第30話 ちょいとアンドロメダを西南に(7月15日)

 三日坊主が信条の私にとって、このように「日記」がひと月も続いたのは感慨深く、それでいて欠かさずのアップではなかったためどこか心苦しいものがある。

 ただ、この書き散らしにお付き合いいただいている方がいらっしゃることを思うと、私はどこに足を向ければよいのかと悩んでしまう。

 試みにエル字バランスで寝ようとしたこともあるのだが、どうにも足から血の気が引いて寒気が襲ったため断念することとした。

 今は二階建てアパートのロフトで少し足を上げて眠るような日々であるが、これでは読者の誰かに足を向けているかもしれない。

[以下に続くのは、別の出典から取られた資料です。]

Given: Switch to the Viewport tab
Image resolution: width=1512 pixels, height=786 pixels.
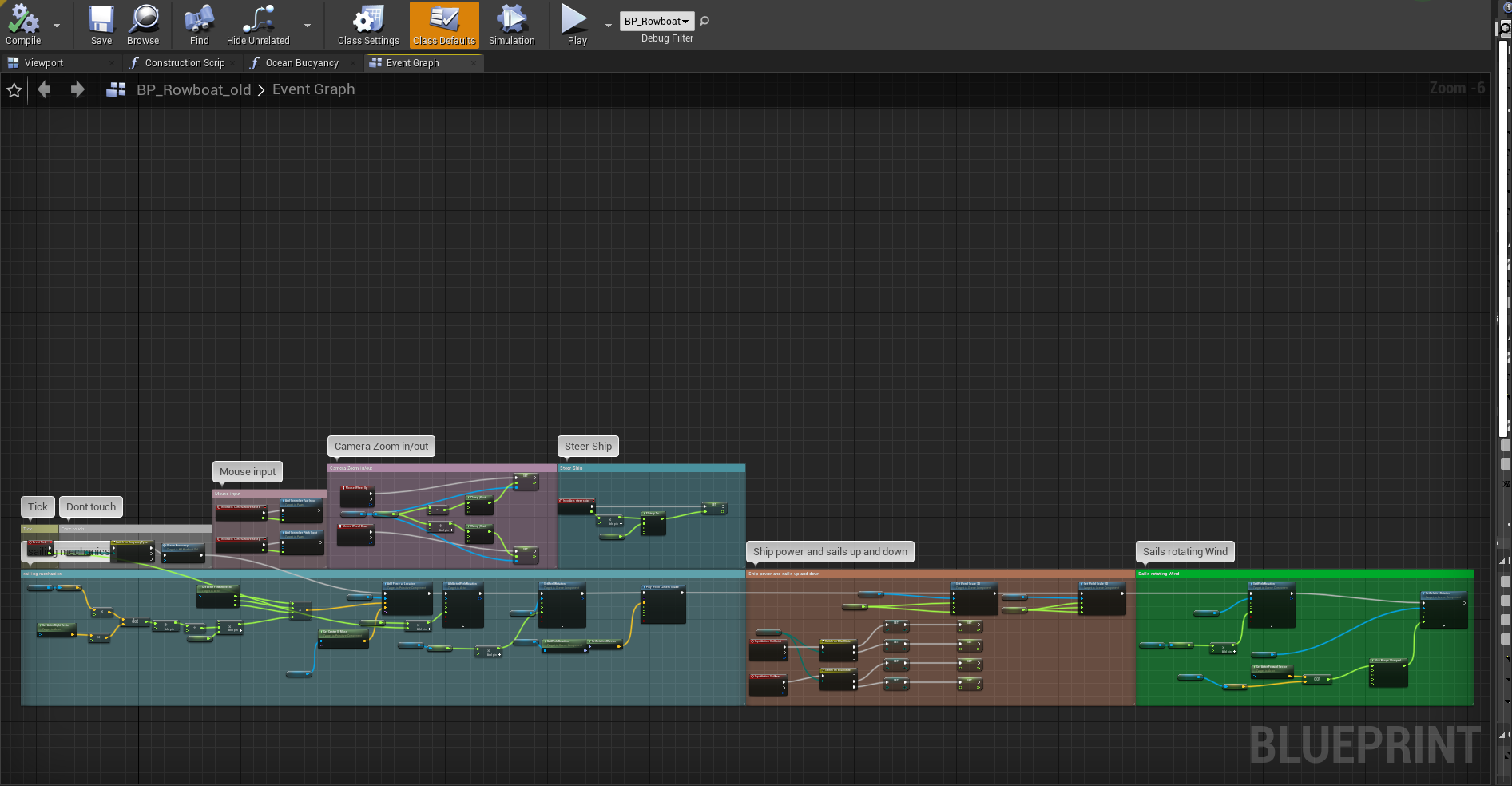Looking at the screenshot, I should click(43, 63).
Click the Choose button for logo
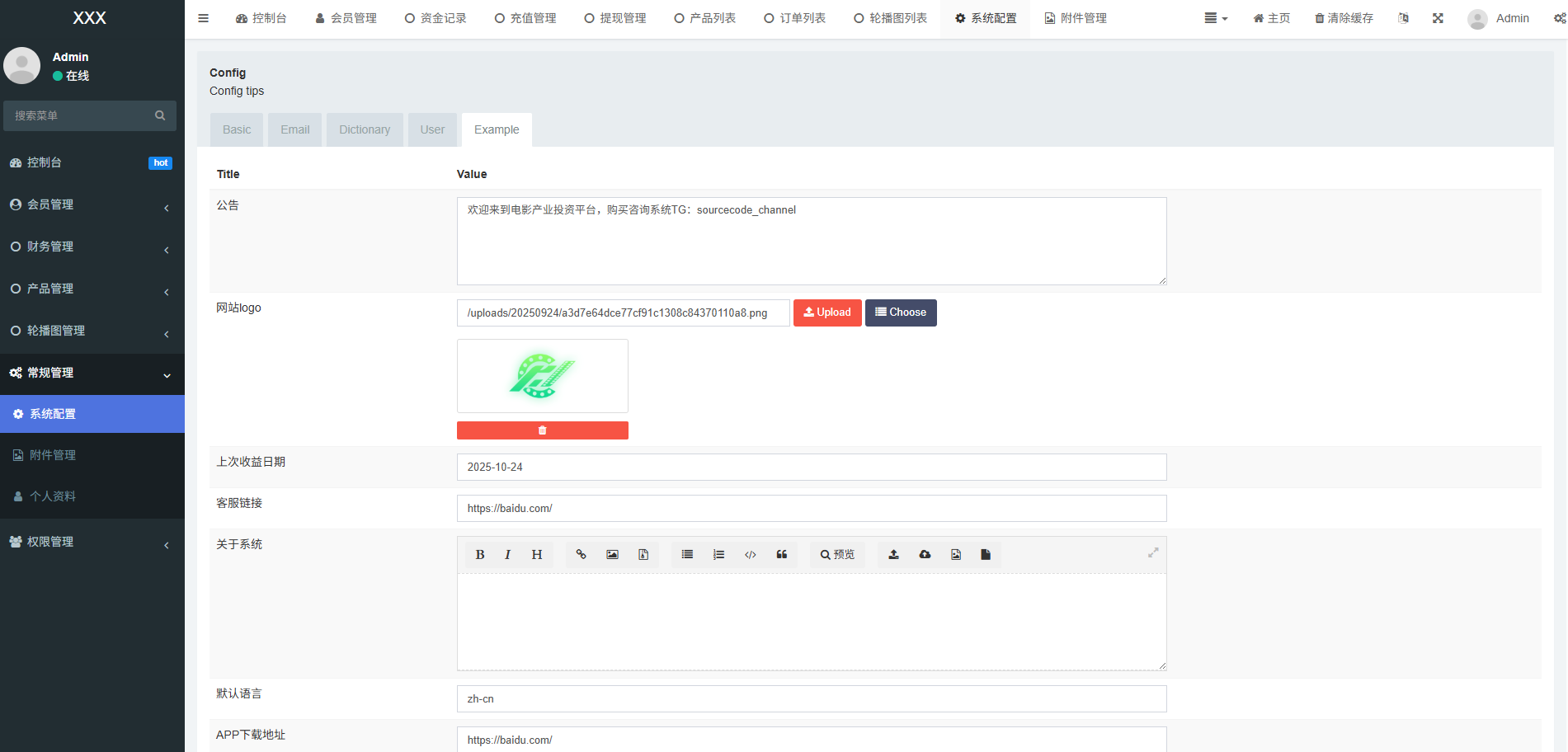Viewport: 1568px width, 752px height. tap(901, 313)
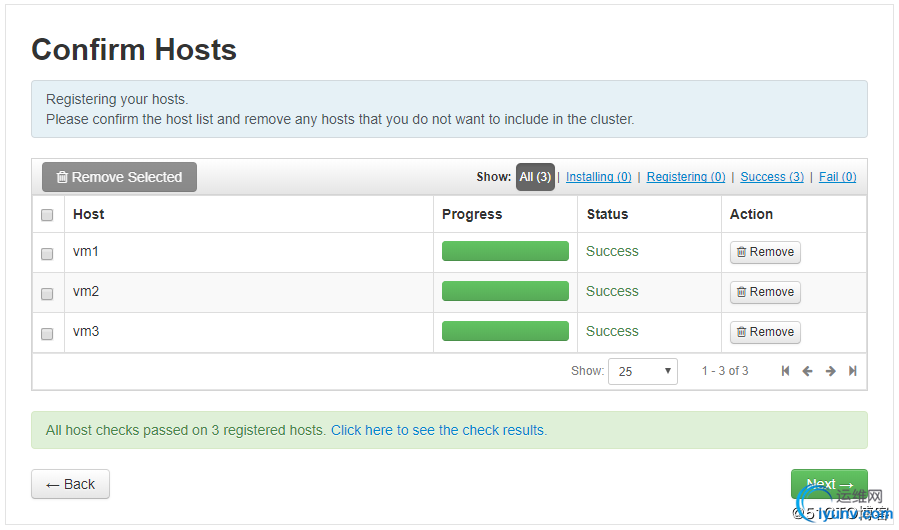Click the Remove Selected trash button
The width and height of the screenshot is (899, 530).
pos(119,177)
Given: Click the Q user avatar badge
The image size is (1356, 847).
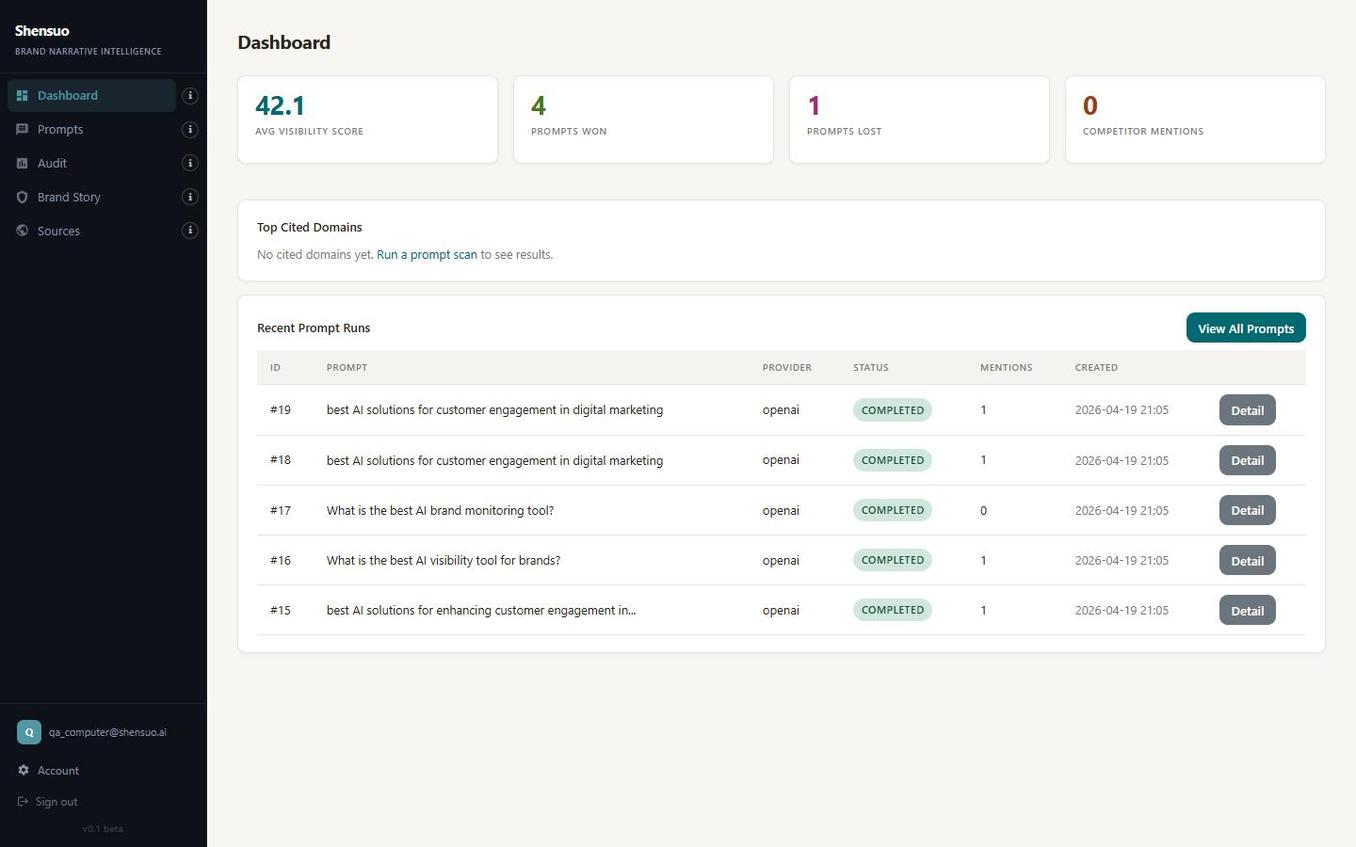Looking at the screenshot, I should point(28,731).
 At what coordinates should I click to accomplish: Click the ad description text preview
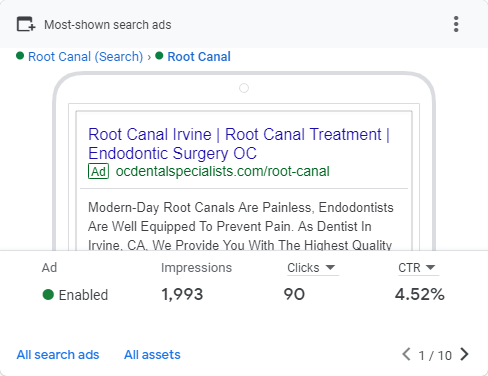241,226
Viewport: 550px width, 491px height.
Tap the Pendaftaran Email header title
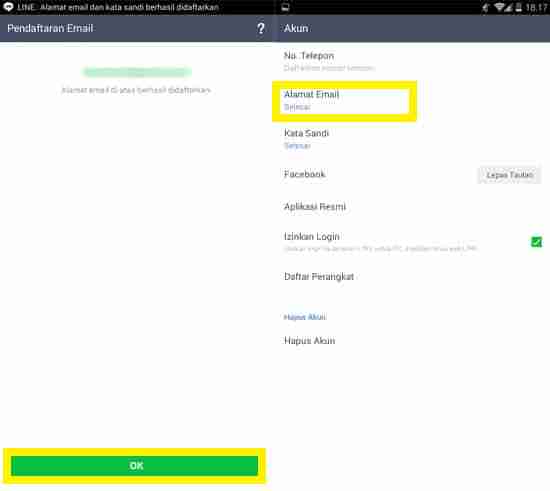(50, 28)
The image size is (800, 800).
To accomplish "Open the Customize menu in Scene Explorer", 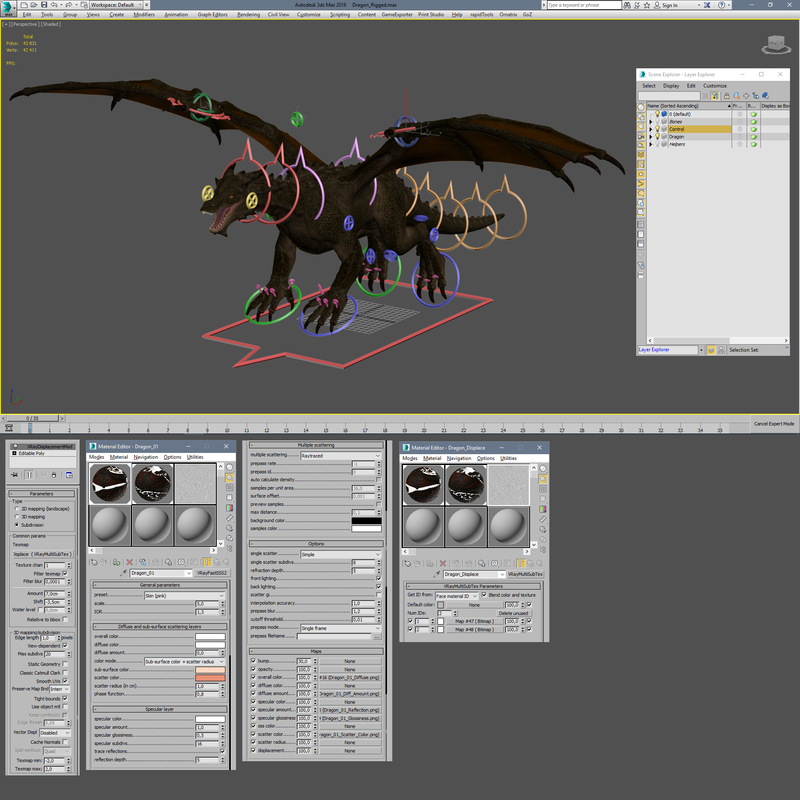I will click(x=717, y=86).
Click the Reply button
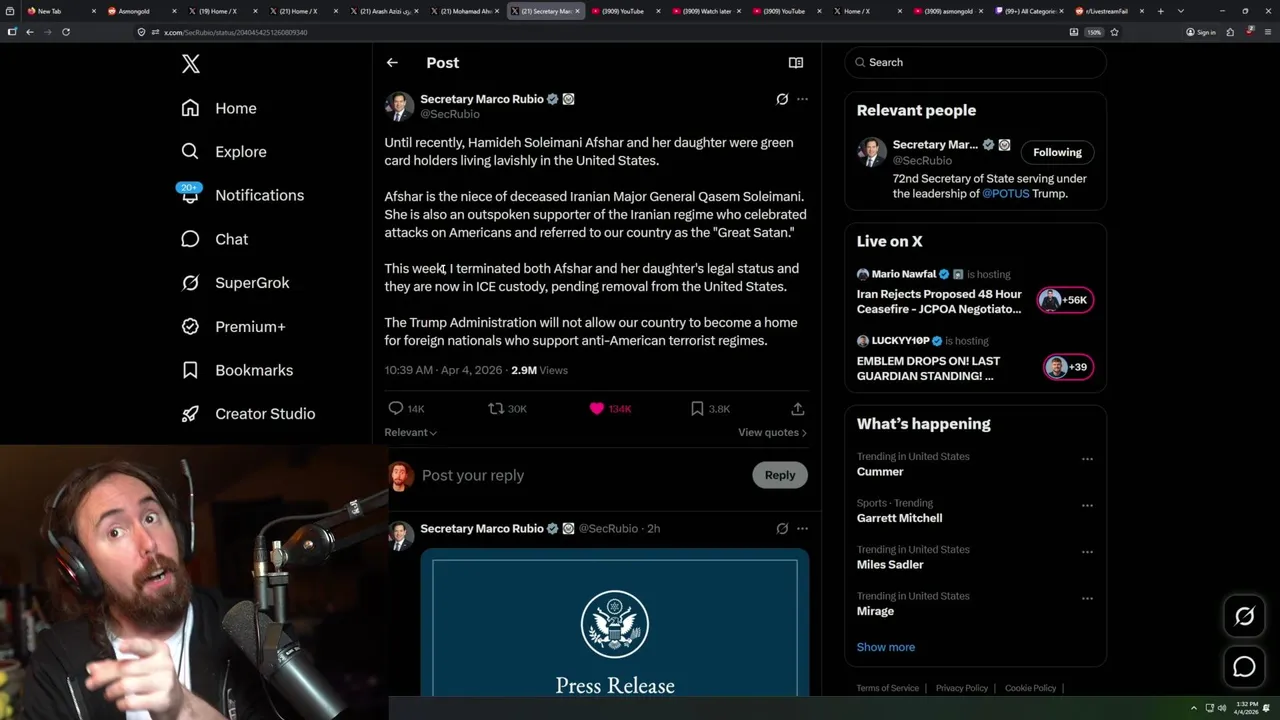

 地球が球体であるという前提に立てば、私の足先が直線を描くとして拙著の読者に当たる確率はたかくなってしまう。

 そこで、仰角を十五度ほどにできれば多少は改善できるものの、これもまたとても眠れるものではない。

 以前、記念館「三笠」内を見学した際に、船員がハンモックに寝る姿が再現されていたが、とても眠れるものではないと驚いたものである。

 まあ、私なぞは対馬海峡の荒波など抗うことも叶わず、洗面器と義兄弟の契りを交わし、砲煙弾雨の中で別の彼岸を歩むのが精々である。

 また、地上とはいえあの角度で日々寝てしまえば、今度は眠れる持病が頭をもたげかねない。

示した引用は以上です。